- **Provided data**:
★ ★ ★
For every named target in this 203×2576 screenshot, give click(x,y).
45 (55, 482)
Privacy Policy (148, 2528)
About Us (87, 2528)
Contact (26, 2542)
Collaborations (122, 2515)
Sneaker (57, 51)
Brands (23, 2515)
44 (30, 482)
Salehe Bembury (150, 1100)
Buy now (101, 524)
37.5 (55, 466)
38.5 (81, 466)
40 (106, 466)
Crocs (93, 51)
★ ★ ★
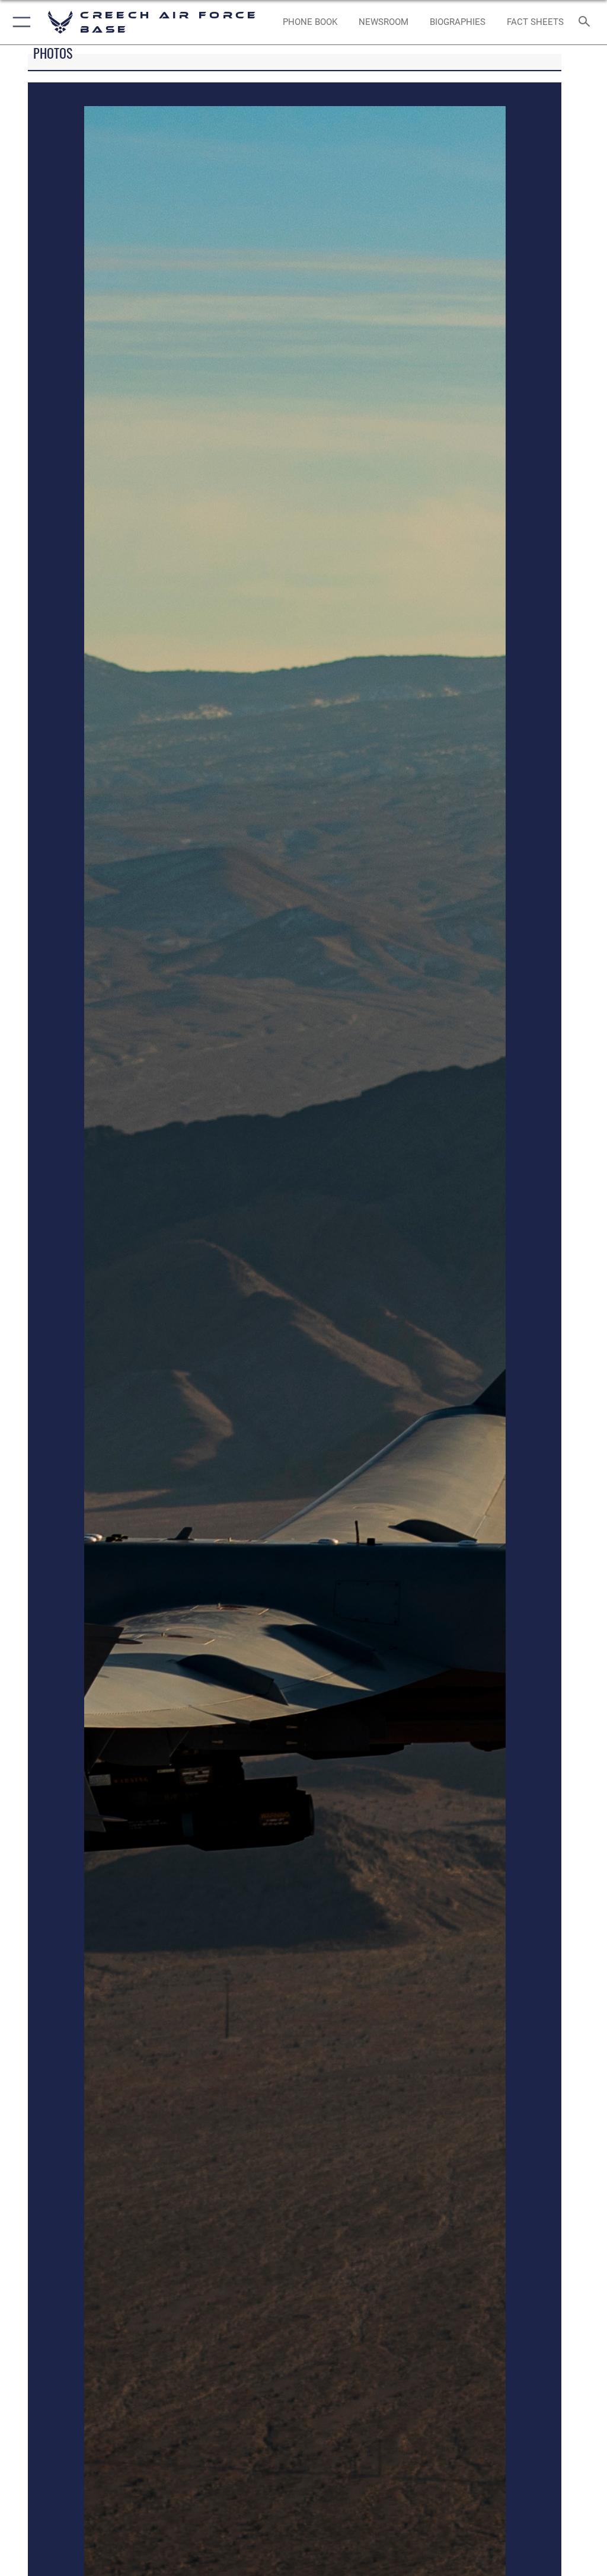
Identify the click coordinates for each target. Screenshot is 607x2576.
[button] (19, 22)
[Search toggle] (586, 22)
★ ★ ★
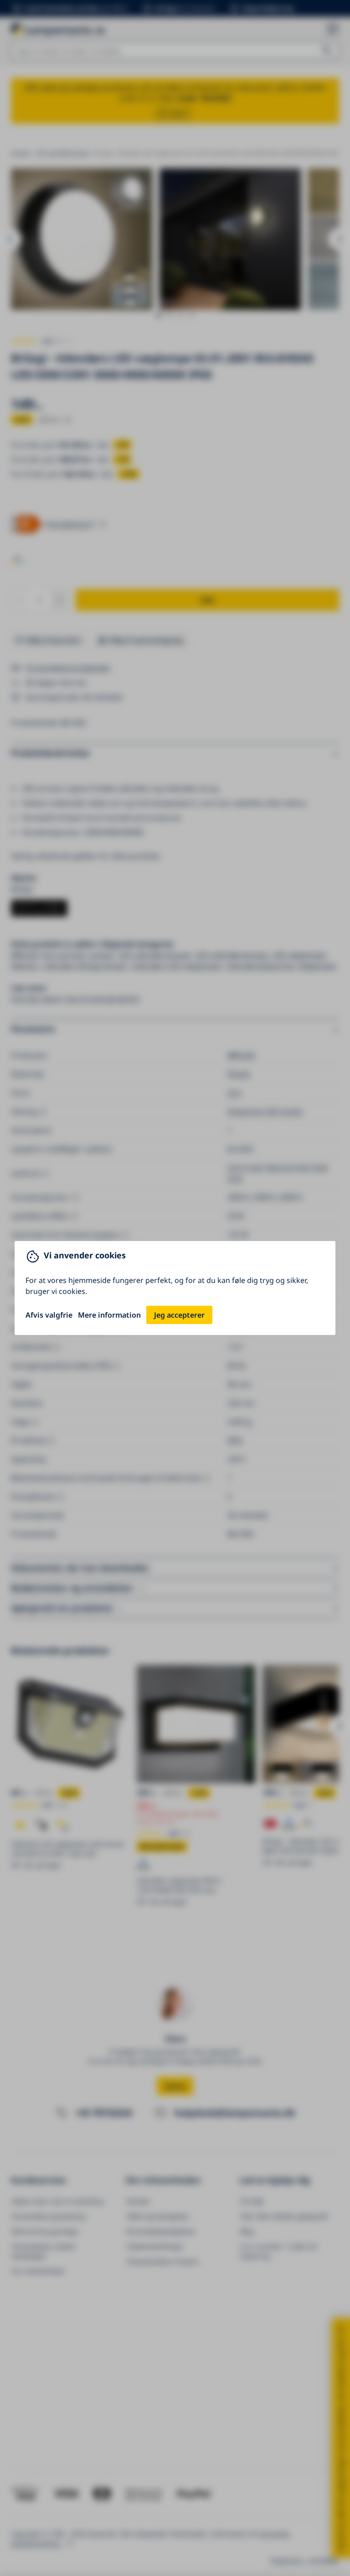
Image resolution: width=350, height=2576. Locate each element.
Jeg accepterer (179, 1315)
★ ★ ★
- **Task objective**:
Could you write out, exactly as they stand, only the lines above that begin at the line with "Privacy Policy (148, 2528)" and stop after the line with "Crocs (93, 51)"?

- **Answer area**:
Privacy Policy (148, 2528)
About Us (87, 2528)
Contact (26, 2542)
Collaborations (122, 2515)
Sneaker (57, 51)
Brands (23, 2515)
44 (30, 482)
Salehe Bembury (150, 1100)
Buy now (101, 524)
37.5 (55, 466)
38.5 (81, 466)
40 (106, 466)
Crocs (93, 51)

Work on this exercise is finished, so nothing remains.